Spring break is still going on with the recent arrivals—last week the rosebreasted grosbeaks, the wrens, the orioles, and the hummingbirds blew in—but the early arrivals are now akin to twenty or thirty-somethings with serious family responsibilities. We have three nests attached to our house: House finches that we can watch out the living room window, a pair of mourning doves in the pergola just a few feet away, and a phoebe in the carport. Best, from my perspective, are the bluebird babies being fed religiously by their parents, in the nest we put up in the upper orchard pasture. (“We,” of course, means Jim, after I said “please put it here.”)

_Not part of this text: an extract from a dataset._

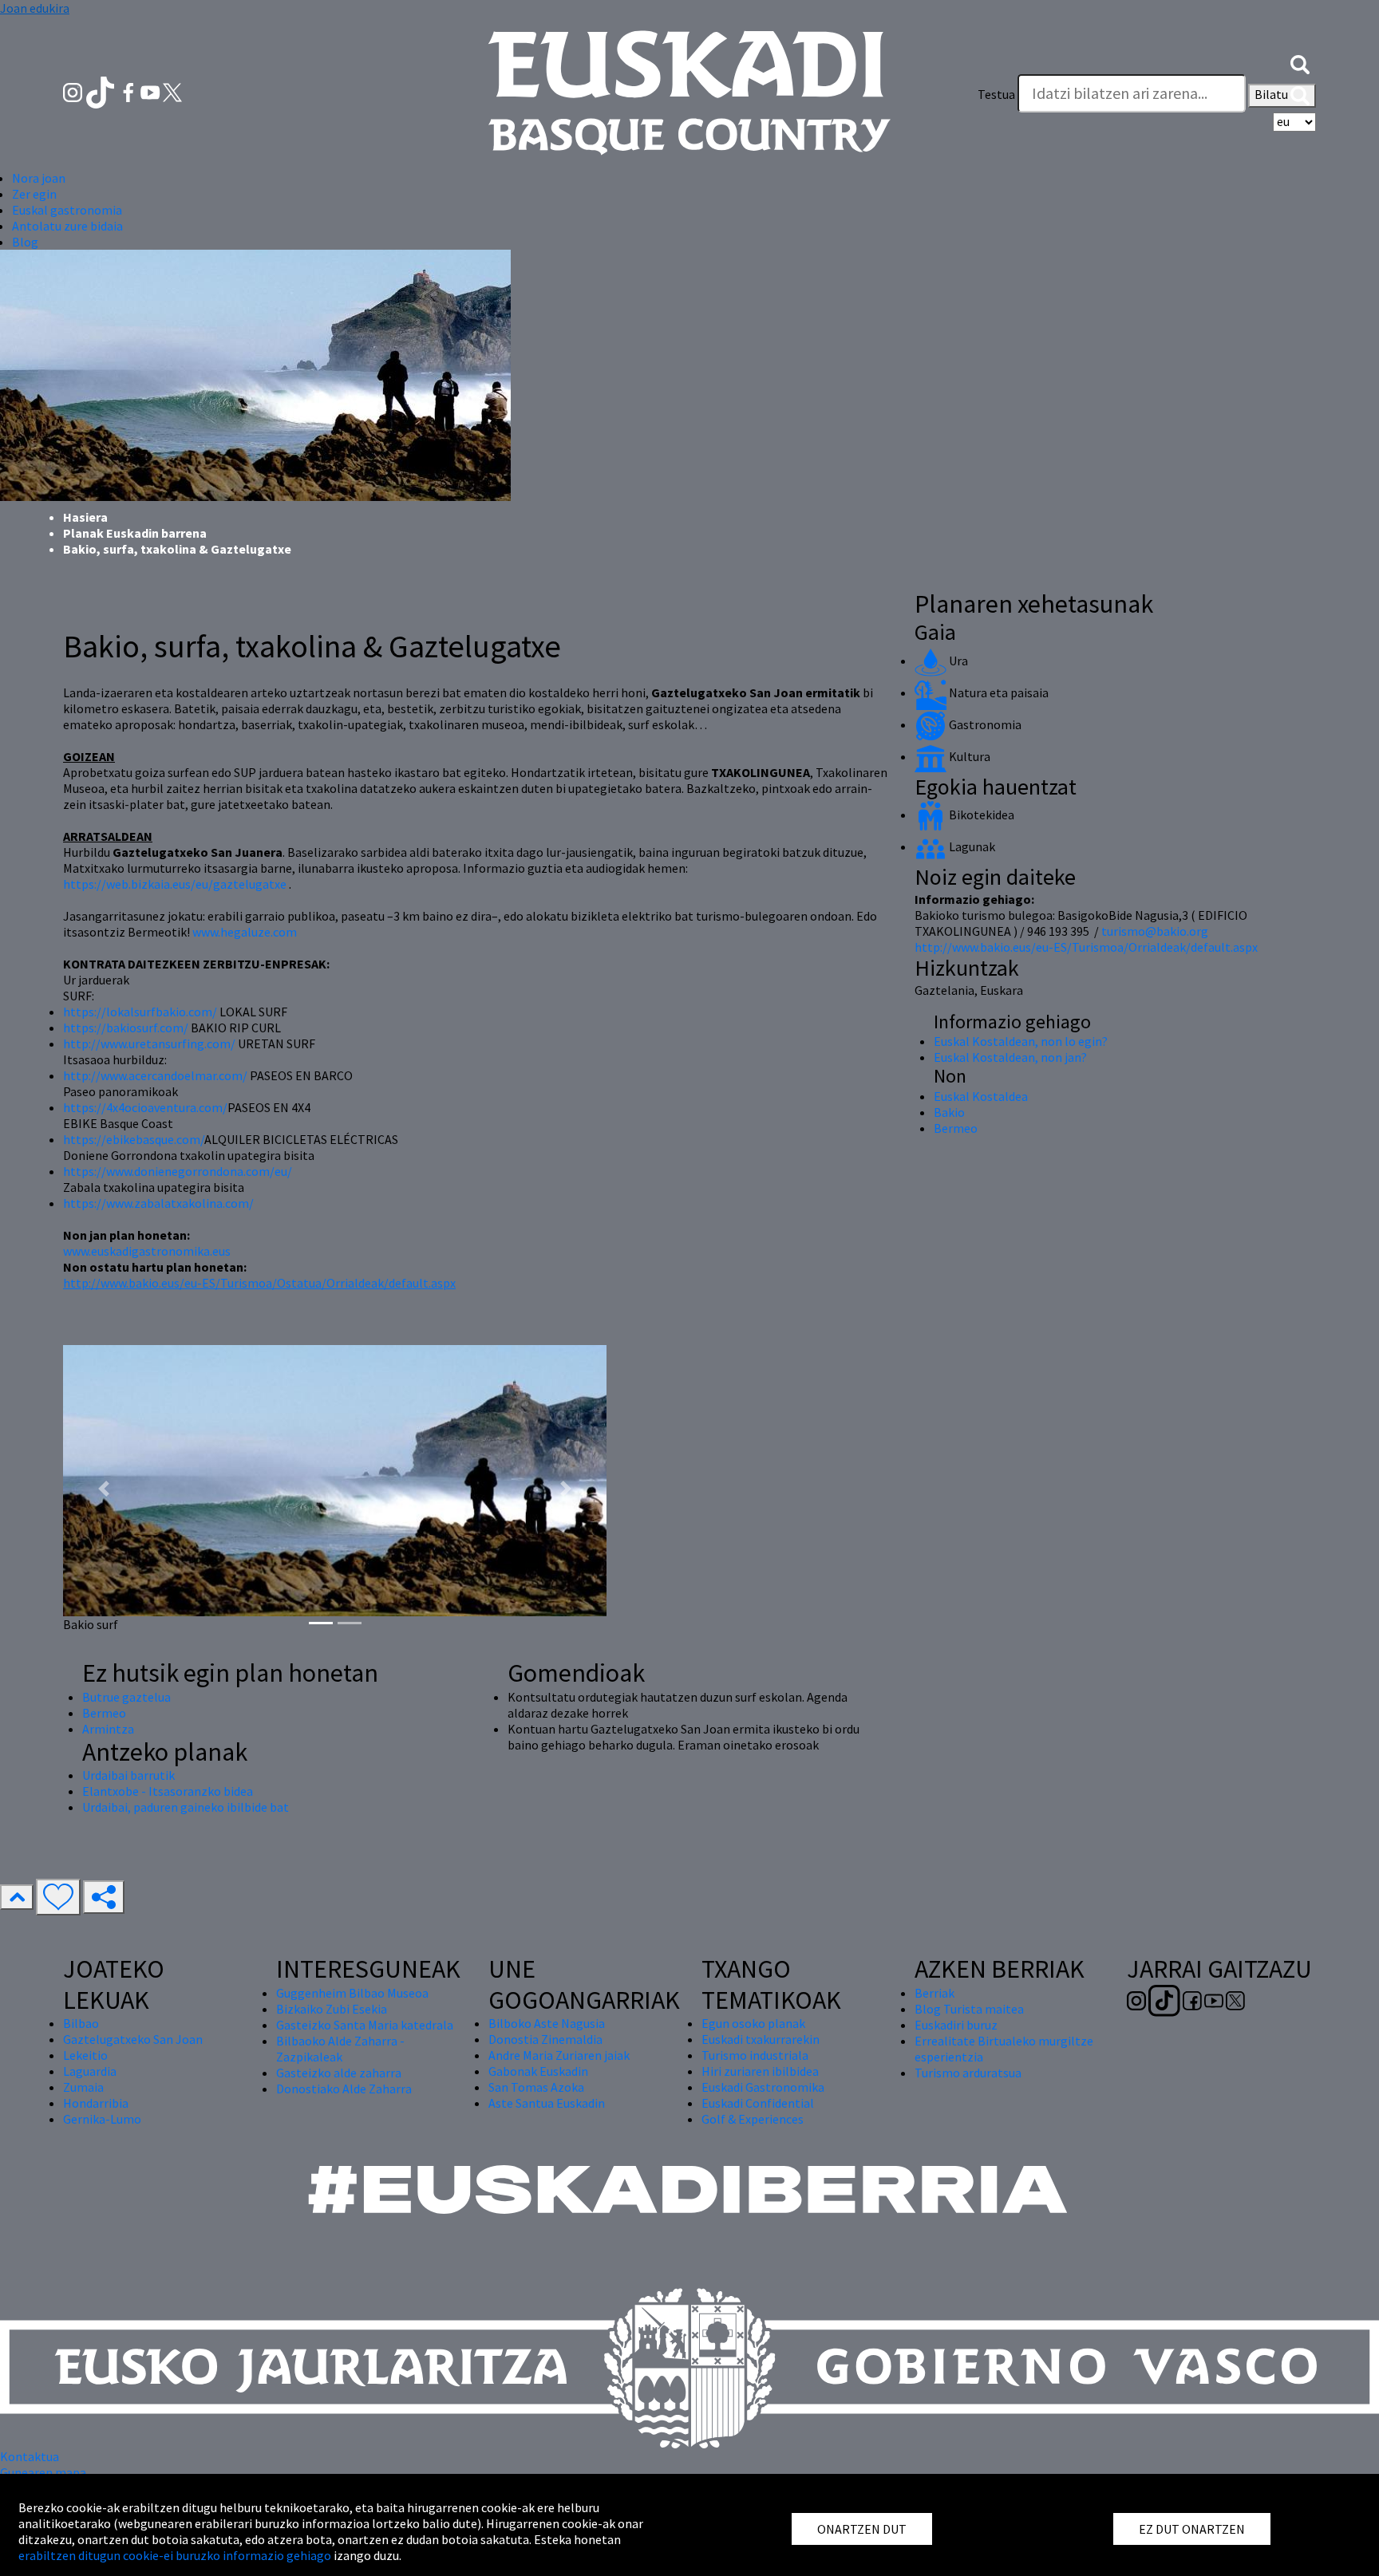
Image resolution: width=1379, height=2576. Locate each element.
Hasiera (85, 517)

This is the male house finch, who has taken to sitting on the hummingbird feeder, just a few feet from where I sit on the on the living room couch. He flies in and checks out everything going on in the room, just sitting and looking for the longest time. He can see the TV from there, perhaps he has opinions about what we’re watching? He sits, moves his head around to get a good look, while I laugh, Maggie is transfixed, and Skip is oblivious.

Here’s a rose-breasted grosbeak at the feeder. Not the best photo, but what a  handsome boy. There are at least 3 of them right outside our window much of the day.

The flowers too are glorious. Three happy crapapple trees cloaked in dark pink extravagances, Virginia bluebells flutter behind the fading daffodils, and our tulips are reminding us why their bulbs were worth a fortune in the 1600’s. In the last week I’ve planted peas, chard, romaine, greens, and carrots. Next up are potatoes, and brussell sprouts. Holding off on tomatoes for another week. It is Wisconsin after all.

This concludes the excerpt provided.